In the Canadian Encyclopedia, the Constitutional Act of 1791 is described as follows:
The bill had 4 main objectives: to guarantee the same rights and privileges as were enjoyed by loyal subjects elsewhere in North America; to ease the burden on the imperial treasury by granting colonial assemblies the right to levy taxes with which to pay for local civil and legal administration; to justify the territorial division of the PROVINCE OF QUEBEC and the creation of separate provincial legislatures; and to maintain and strengthen the bonds of political dependency by remedying acknowledged constitutional weaknesses of previous colonial governments. [iii]
In short, in 1791, the Quebec act was replaced by the Constitutional Act which led to the division of the Province of Quebec into two Canadas. Everything seemed acceptable but, in 1837-1838, both Canadas rebelled. Lord Durham, John George Lambton, 1st Earl of Durham GCB, PC (12 April 1792 – 28 July 1840), was asked to conduct an enquiry and provide a report as well as recommendations. The Report led to the Act of Union “enacted in July 1840 and proclaimed in 1841.” (Wikipedia, “The Act of Union”).
At this point, we pause so we can remember the essential facts. 1) In 1774, Canadiens inhabited a very large Province of Quebec, but 2), as of 1791, due to the arrival in the Province of Quebec of the United Empire Loyalists, the Province of Quebec was divided into Lower Canada and Upper Canada. 3) As a result, Canadiens lived in a smaller territory, but a territory which they felt was theirs.

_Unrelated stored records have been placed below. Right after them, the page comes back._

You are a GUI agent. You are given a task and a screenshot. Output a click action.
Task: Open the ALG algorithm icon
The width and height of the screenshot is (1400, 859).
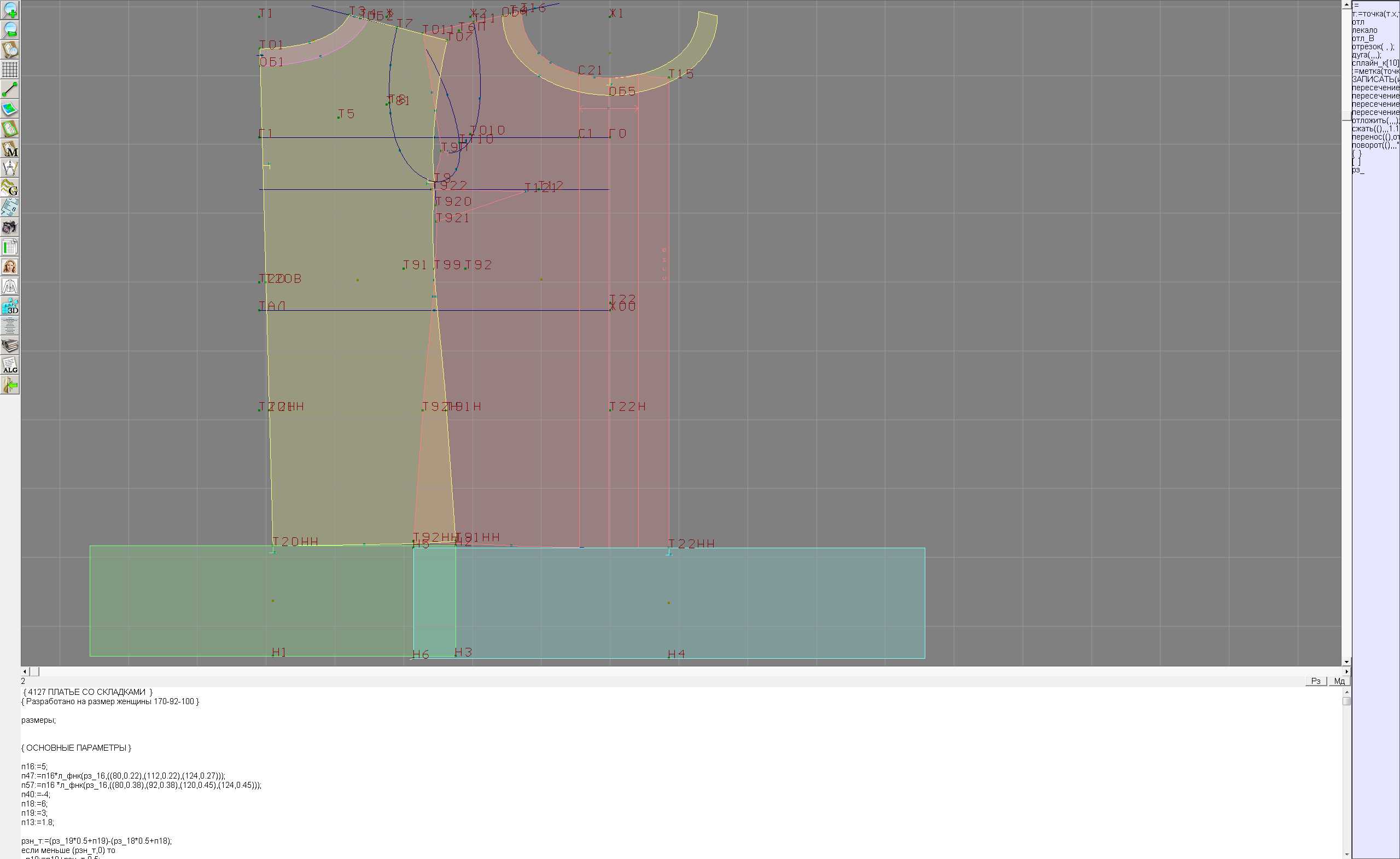10,365
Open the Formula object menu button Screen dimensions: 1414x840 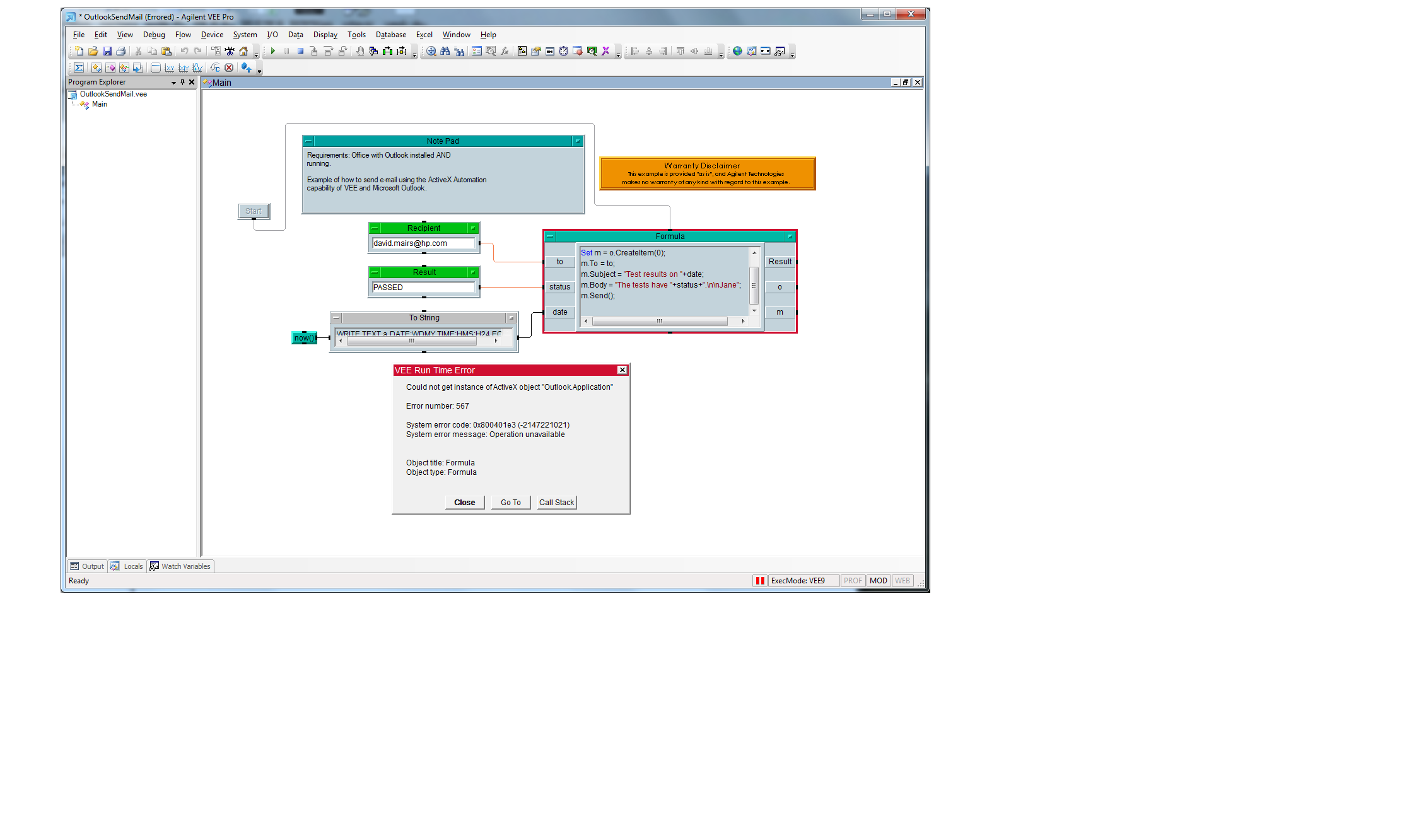[550, 236]
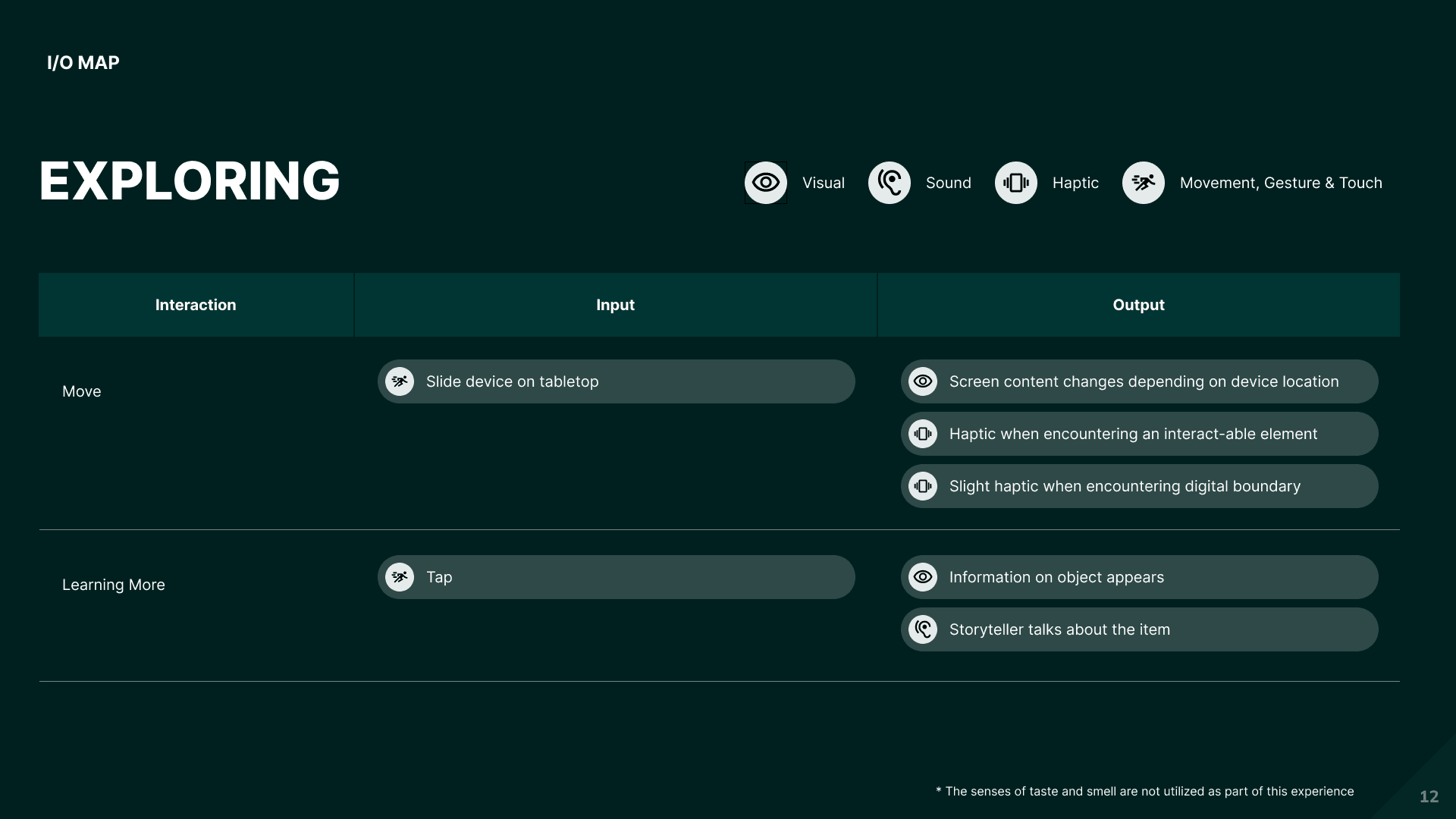Click the Move interaction label

click(x=82, y=391)
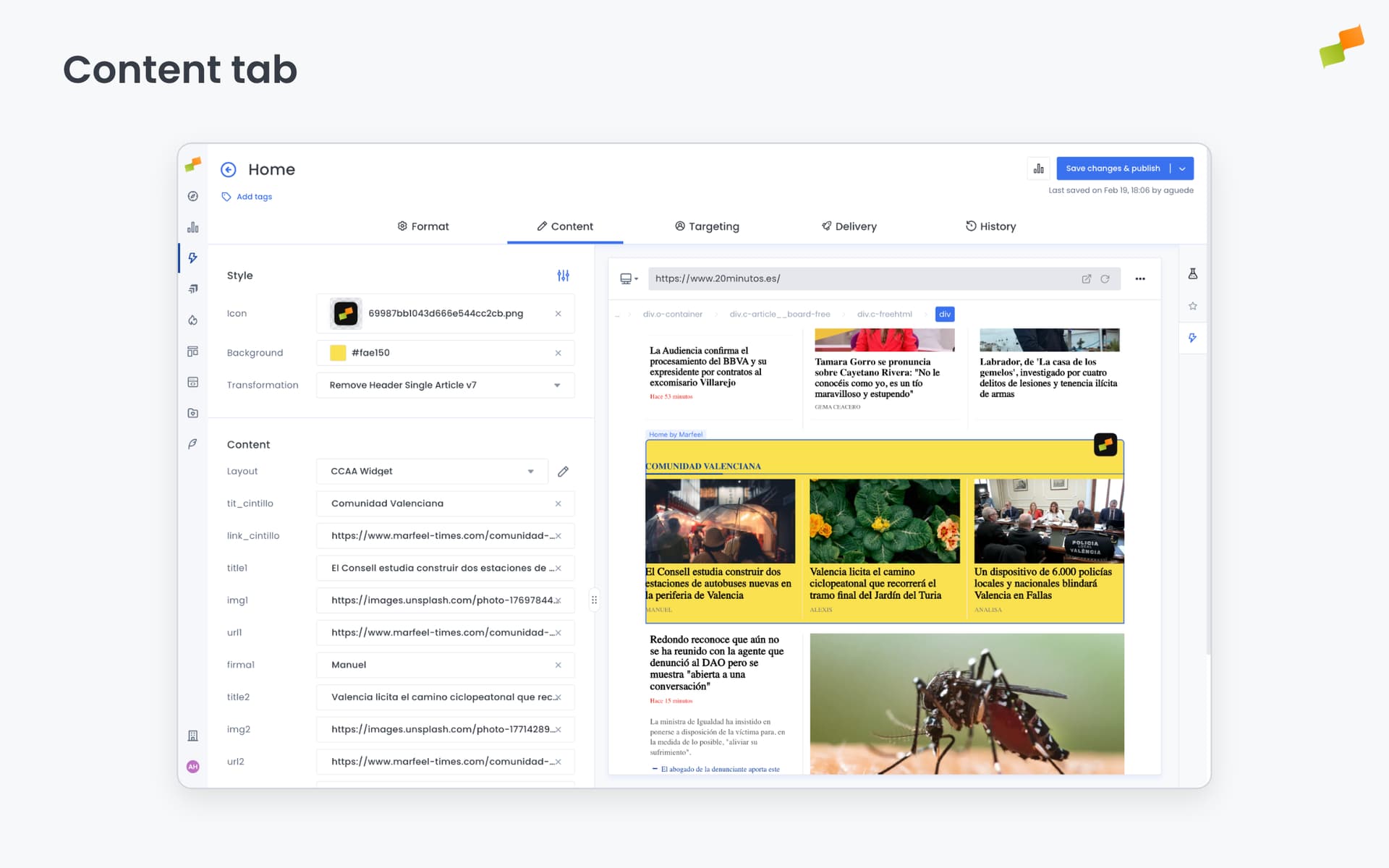Select the calendar sidebar icon
This screenshot has height=868, width=1389.
click(x=192, y=382)
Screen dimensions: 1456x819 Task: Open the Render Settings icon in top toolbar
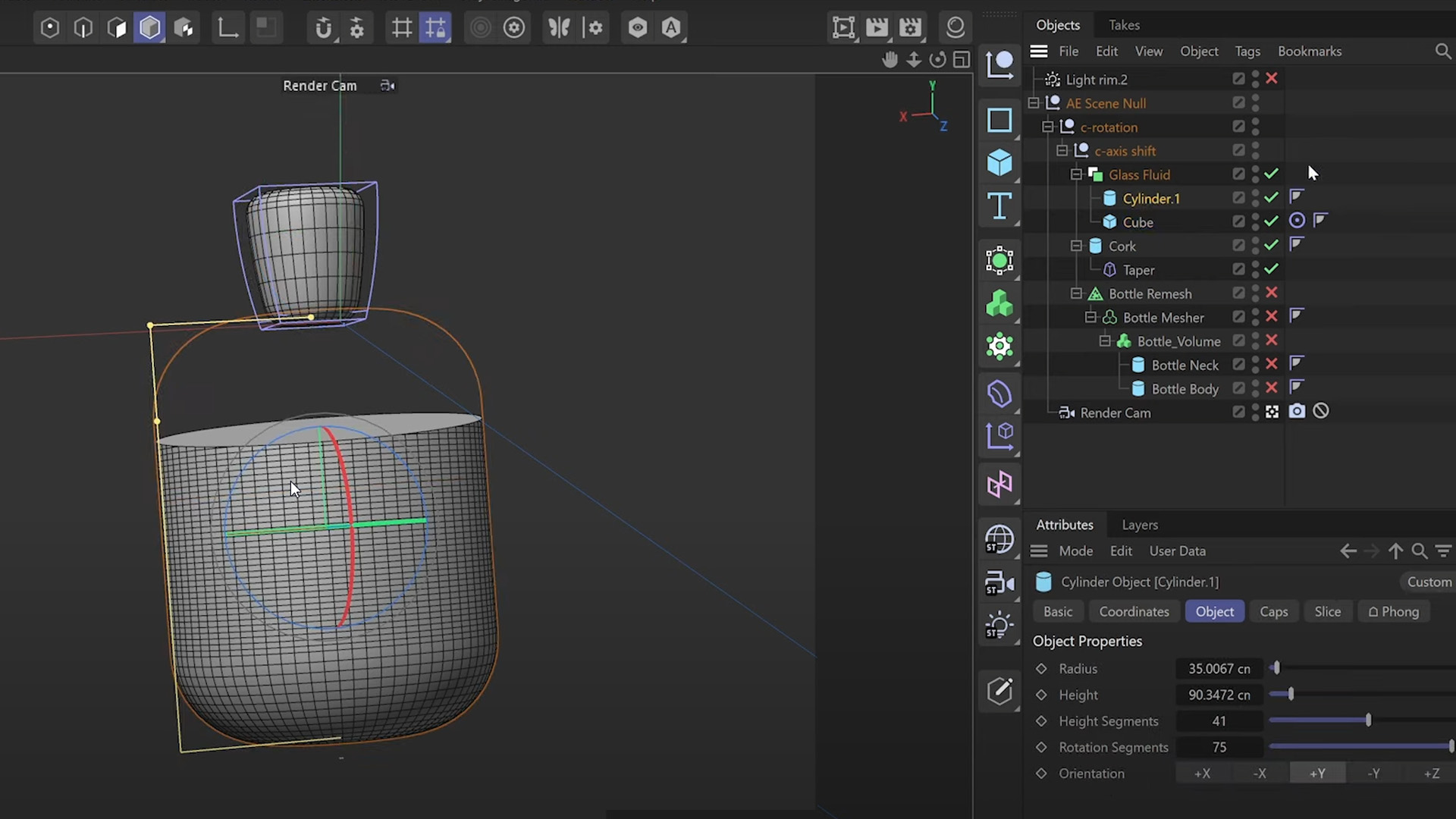(910, 28)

12 Alouette [iv] (please click on Alouette to hear the music)[i] A short term for a long title: An Act for making more effectual Provision for the Government of the Province of Quebec in North America (please see below). [ii] Pierre Toussignant, “The Constitutional Act 1791” http://www.thecanadianencyclopedia.com/articles/constitutional-act-1791 [iii] Pierre Toussignant’ “The Constitutional Act” http://www.thecanadianencyclopedia.com/articles/constitutional-act-1791 [iv] Theodore C. Blegen, Songs of the Voyageurs (St Paul: Minnesota Historical Society, 1998, p. 46. (Université de Moncton’s 21-voice male choir) The Fine Print: The Quebec Act, 1774 According to Wikipedia, “the principal components of the [Quebec] Act were:
- The province’s territory was expanded to take over part of the Indian Reserve, including much of what is now southern Ontario, plus Illinois, Indiana, Michigan, Ohio, Wisconsin, and parts of Minnesota.
- The oath of allegiance was replaced with one that no longer made reference to the Protestant faith.
- It guaranteed free practice of the Catholic faith.
- It restored the use of the French civil law for private matters while maintaining the use of the English common law for public administration, including criminal prosecution.”